The connection between Katharine and Margaret began in May 1499 when Sir Richard Pole served at the proxy wedding of Prince Arthur and Katharine prior to her arrival in England. From this moment on, the two families would be linked. When Arthur and Katharine travelled to their new home in Wales following their November 14, 1501 wedding, Sir Richard Pole and Margaret were part of their caravan. Margaret does not seem to have placed any blame upon Katharine for the death of her brother, rather she comforted the young woman when her prince died five months later.
Sir Richard Pole had been serving Arthur for eight years, so the young man’s death left Katharine and the Pole family wondering where their lives would go from there. Richard and Margaret remained in Wales, but Katharine was moved to London where the friendship between the women continued through frequent correspondence. In 1504, it was Katharine’s turn to comfort Margaret when Richard died. The women shared a deep devotion to the Catholic faith which they leaned on throughout their tribulation. Katharine’s mother also died in November 1504, not only causing her grief but making her a less appealing bride-to-be for the young Prince Henry. Margaret and Katharine struggled together, emotionally and financially, through the years until 1509, when the accession of Henry VIII in April 1509 changed everything.
That summer, Katharine was wed to the king, and Margaret was brought to London to attend the coronation and serve as one of Katharine’s ladies. This must have been a high point in both of their lives that neither would have thought they would achieve after Arthur’s death. Years of worry and neglect at the hand of Henry VII faded away as the friends were raised up by his son. Margaret was given a generous new allowance and her eldest son, Henry, was made one of the king’s servants. Katharine, of course, was queen. In 1512, Henry VIII gave Margaret one of the ancestral Montague titles when he named her Countess of Salisbury, making her one of the most influential women in the kingdom.
If these years of favor were marred by Katharine’s struggle to bear an heir, that trial must have seemed overcome with the birth of Princess Mary in 1516. Margaret was the girl’s godmother and only left Katharine’s household when it was to serve as Mary’s governess. This appointment is strong evidence of the trust that both king and queen placed in Margaret. Katharine’s childbearing outlook was not encouraging, and Mary was widely believed to be heir to the kingdom. Margaret was in charge of raising England’s first queen regnant.

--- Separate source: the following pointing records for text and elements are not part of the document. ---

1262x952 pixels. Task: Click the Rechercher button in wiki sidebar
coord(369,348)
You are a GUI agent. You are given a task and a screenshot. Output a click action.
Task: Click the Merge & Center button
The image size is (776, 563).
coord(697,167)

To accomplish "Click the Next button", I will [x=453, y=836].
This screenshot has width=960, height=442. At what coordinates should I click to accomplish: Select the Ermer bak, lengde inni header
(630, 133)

Their friendship was tested in 1521, following the execution of Edward Stafford Duke of Buckingham. He was distantly related to both Margaret and the king. His eldest son was also married to Margaret’s only daughter. Buckingham’s treason put the Pole family under suspicion as well, and Margaret was removed as Princess Mary’s governess. However, Katharine never seems to have doubted her friend’s loyalty, continuing to send Margaret New Year’s gifts and succeeding in having her reinstated as governess in 1525. They may have also discussed the possibility of a union between Mary and Margaret’s son, Reginald. (Rumors of this potential marriage came up again after Katharine’s death and were more fuel for the fire of Henry’s wrath that raged against the Pole family.)
Katharine and Margaret may have thought that they had escaped their trials, but the difficulties were just beginning. While the women had no trouble with a future that held Mary as queen, Henry felt differently. His plans to set aside Katharine had devastating effects on his wife, daughter, and the woman who was unfailingly loyal to them both.

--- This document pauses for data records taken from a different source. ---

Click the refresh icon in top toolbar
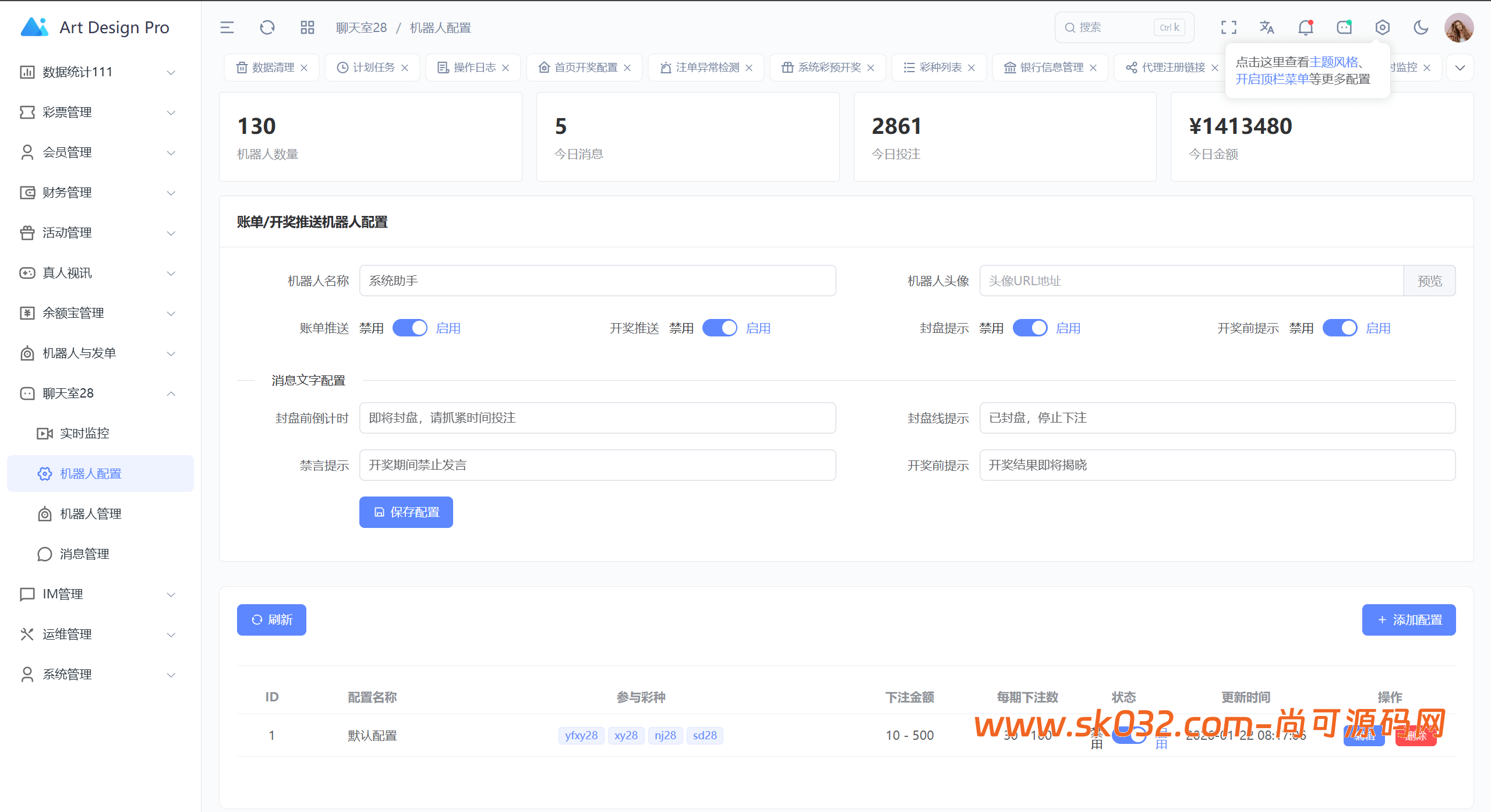[x=267, y=27]
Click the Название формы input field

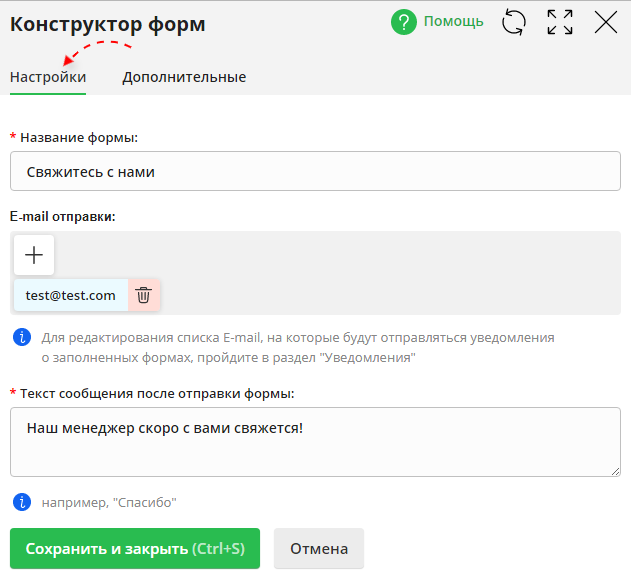(315, 171)
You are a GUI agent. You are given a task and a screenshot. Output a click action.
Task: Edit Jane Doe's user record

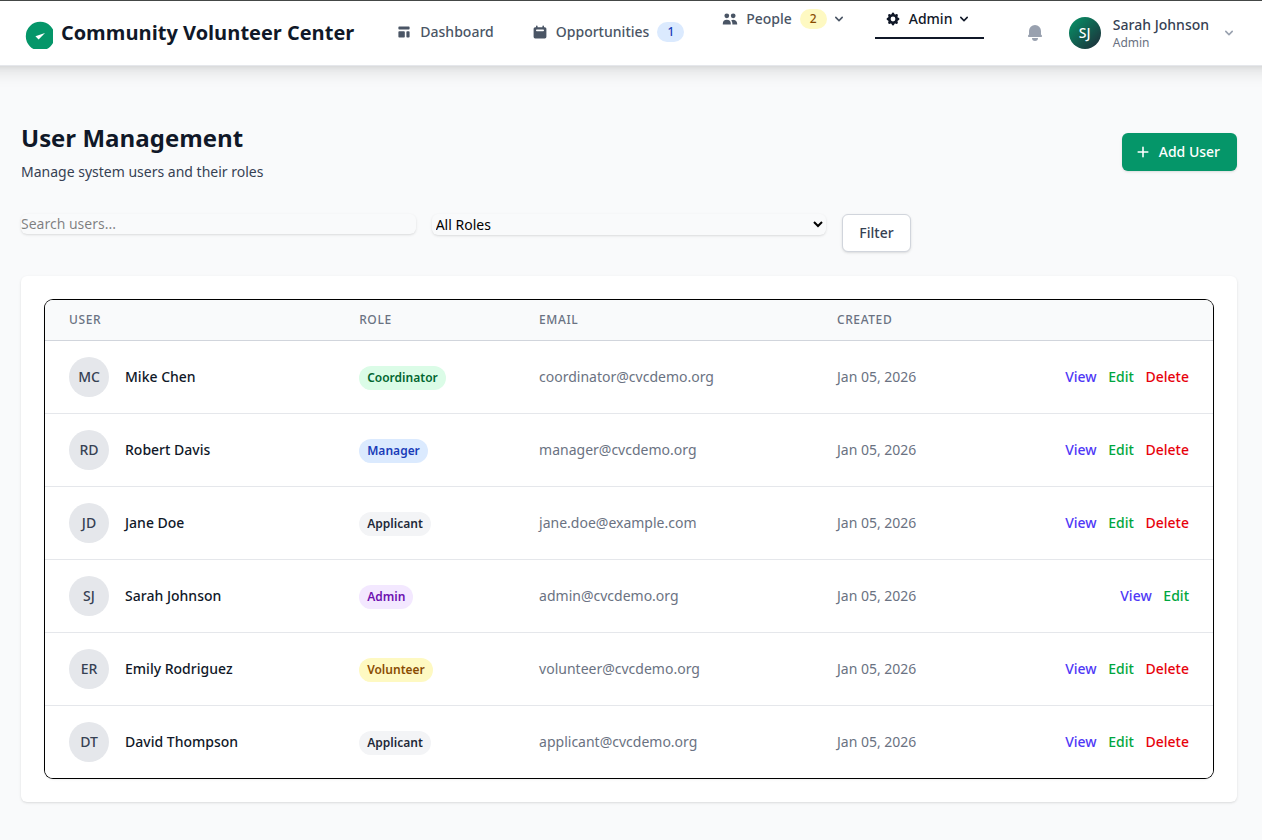tap(1120, 522)
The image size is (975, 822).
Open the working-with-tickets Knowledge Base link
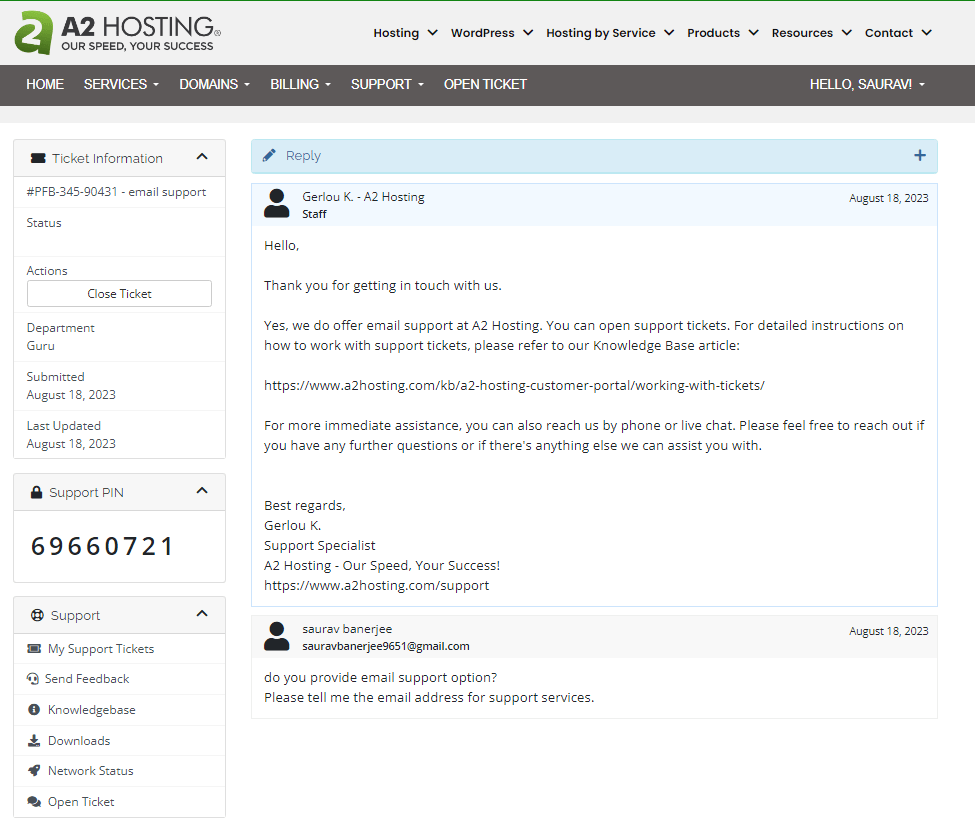click(x=514, y=385)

Margaret did her best to keep life as normal as possible for the Princess through the years of bitter dispute between the girl’s parents, but in 1531 Henry left Katharine and change was inevitable. Twenty-two years of being a faithful, supportive wife did not make up for the fact that Katharine had failed to give Henry a son. There was no hope left for Margaret’s dear friend, but she stood ready to defend her daughter.
The future was filled with uncertainty until the birth of Princess Elizabeth in 1533. Katharine was in exile and neither Margaret nor Mary was allowed to visit her, but Mary had been left with her household until this point. Then they made the decision to defy the king. Had Margaret and Mary realized that refusing the king’s order to return royal jewels that had been Katharine’s would lead to the breaking up of Mary’s household, they may have submitted. Margaret found herself dismissed, and Mary was taken from her ‘second mother’ and made an attendant in her infant sister’s household.
Margaret retired to her own estates and did not see her friend again before Katharine’s death on 7 January, 1536. The two had shared a friendship that lasted more than three decades. Henry never trusted Margaret again and had her executed without trial on 27 May, 1541.